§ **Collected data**
------------------------------------------------------------

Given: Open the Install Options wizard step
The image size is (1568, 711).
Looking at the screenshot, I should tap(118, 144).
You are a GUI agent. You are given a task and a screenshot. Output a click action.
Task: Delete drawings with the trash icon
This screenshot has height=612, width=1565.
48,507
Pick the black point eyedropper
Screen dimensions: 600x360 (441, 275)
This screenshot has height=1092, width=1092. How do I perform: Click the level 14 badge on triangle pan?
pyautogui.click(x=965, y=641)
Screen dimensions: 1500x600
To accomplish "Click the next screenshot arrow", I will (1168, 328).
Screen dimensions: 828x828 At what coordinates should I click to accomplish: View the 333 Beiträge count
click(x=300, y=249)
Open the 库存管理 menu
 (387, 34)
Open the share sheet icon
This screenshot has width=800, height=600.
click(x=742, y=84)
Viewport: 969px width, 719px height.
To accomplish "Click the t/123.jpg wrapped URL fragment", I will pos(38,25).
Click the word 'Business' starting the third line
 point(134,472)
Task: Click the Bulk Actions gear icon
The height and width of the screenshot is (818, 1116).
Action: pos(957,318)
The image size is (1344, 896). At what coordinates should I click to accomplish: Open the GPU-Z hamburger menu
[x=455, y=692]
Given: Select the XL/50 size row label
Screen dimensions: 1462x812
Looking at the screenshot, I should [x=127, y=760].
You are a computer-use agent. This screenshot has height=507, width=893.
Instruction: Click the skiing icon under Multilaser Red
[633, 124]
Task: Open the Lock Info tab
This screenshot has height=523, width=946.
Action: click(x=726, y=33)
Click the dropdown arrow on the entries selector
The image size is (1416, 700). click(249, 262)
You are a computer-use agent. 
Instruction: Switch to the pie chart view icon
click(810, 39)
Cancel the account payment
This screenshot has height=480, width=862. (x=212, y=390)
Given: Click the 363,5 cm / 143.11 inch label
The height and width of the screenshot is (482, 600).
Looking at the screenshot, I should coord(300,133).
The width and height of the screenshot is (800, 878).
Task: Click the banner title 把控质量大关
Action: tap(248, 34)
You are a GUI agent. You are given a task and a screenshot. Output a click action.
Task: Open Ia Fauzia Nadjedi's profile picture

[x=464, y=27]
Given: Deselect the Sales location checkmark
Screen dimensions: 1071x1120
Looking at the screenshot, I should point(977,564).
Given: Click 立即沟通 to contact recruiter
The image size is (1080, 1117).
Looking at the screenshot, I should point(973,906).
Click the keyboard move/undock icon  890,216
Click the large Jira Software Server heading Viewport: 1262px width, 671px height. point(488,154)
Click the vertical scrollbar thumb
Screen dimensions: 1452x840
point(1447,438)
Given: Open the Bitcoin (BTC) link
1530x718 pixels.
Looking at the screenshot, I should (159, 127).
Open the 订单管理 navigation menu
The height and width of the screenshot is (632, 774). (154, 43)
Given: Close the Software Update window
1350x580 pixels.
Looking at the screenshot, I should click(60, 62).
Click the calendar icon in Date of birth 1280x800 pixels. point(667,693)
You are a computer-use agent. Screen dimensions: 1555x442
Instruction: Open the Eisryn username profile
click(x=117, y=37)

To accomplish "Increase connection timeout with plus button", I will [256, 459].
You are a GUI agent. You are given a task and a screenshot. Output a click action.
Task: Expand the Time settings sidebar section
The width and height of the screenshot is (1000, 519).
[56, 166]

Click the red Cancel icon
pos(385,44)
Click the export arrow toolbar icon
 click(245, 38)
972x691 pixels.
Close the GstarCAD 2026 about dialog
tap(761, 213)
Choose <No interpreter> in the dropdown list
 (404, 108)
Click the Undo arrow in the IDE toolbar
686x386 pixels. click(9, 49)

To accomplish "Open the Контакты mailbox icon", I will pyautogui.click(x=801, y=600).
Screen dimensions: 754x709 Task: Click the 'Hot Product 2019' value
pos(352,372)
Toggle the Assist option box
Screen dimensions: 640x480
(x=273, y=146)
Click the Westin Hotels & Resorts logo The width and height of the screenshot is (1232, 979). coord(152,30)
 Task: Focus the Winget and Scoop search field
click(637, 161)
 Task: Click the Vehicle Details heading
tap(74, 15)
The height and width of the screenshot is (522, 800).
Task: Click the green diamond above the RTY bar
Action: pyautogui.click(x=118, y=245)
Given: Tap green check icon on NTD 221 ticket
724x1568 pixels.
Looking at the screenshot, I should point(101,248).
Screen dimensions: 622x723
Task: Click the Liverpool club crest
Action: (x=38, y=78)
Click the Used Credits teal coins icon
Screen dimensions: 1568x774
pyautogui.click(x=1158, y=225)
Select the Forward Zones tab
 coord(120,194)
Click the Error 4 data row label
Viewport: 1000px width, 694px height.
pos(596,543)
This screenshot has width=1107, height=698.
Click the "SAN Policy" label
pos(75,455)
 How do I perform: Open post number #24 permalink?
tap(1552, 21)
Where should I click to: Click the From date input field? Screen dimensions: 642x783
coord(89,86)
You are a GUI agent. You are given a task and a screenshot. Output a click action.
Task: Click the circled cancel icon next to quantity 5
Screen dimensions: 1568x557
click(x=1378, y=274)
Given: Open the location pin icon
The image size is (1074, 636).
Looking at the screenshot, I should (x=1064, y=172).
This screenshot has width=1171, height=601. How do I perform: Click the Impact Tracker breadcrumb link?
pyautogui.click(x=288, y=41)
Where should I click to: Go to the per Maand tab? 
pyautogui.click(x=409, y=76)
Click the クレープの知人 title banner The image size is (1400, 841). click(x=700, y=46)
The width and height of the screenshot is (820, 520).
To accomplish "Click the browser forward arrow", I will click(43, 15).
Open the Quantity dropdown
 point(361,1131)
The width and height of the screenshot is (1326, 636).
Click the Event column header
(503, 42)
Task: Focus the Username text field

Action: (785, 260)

------------------------------------------------------------

§ **WHAT IS REQUIRED**
Retype only this portion of the data above: the line containing "Task: Open Ia", the line containing "Click the large", and all lines between them, exactly.

§ **RESPONSE AREA**
Task: Open Ia Fauzia Nadjedi's profile picture

[x=464, y=27]
Given: Deselect the Sales location checkmark
Screen dimensions: 1071x1120
Looking at the screenshot, I should point(977,564).
Given: Click 立即沟通 to contact recruiter
The image size is (1080, 1117).
Looking at the screenshot, I should point(973,906).
Click the keyboard move/undock icon  890,216
Click the large Jira Software Server heading Viewport: 1262px width, 671px height. point(488,154)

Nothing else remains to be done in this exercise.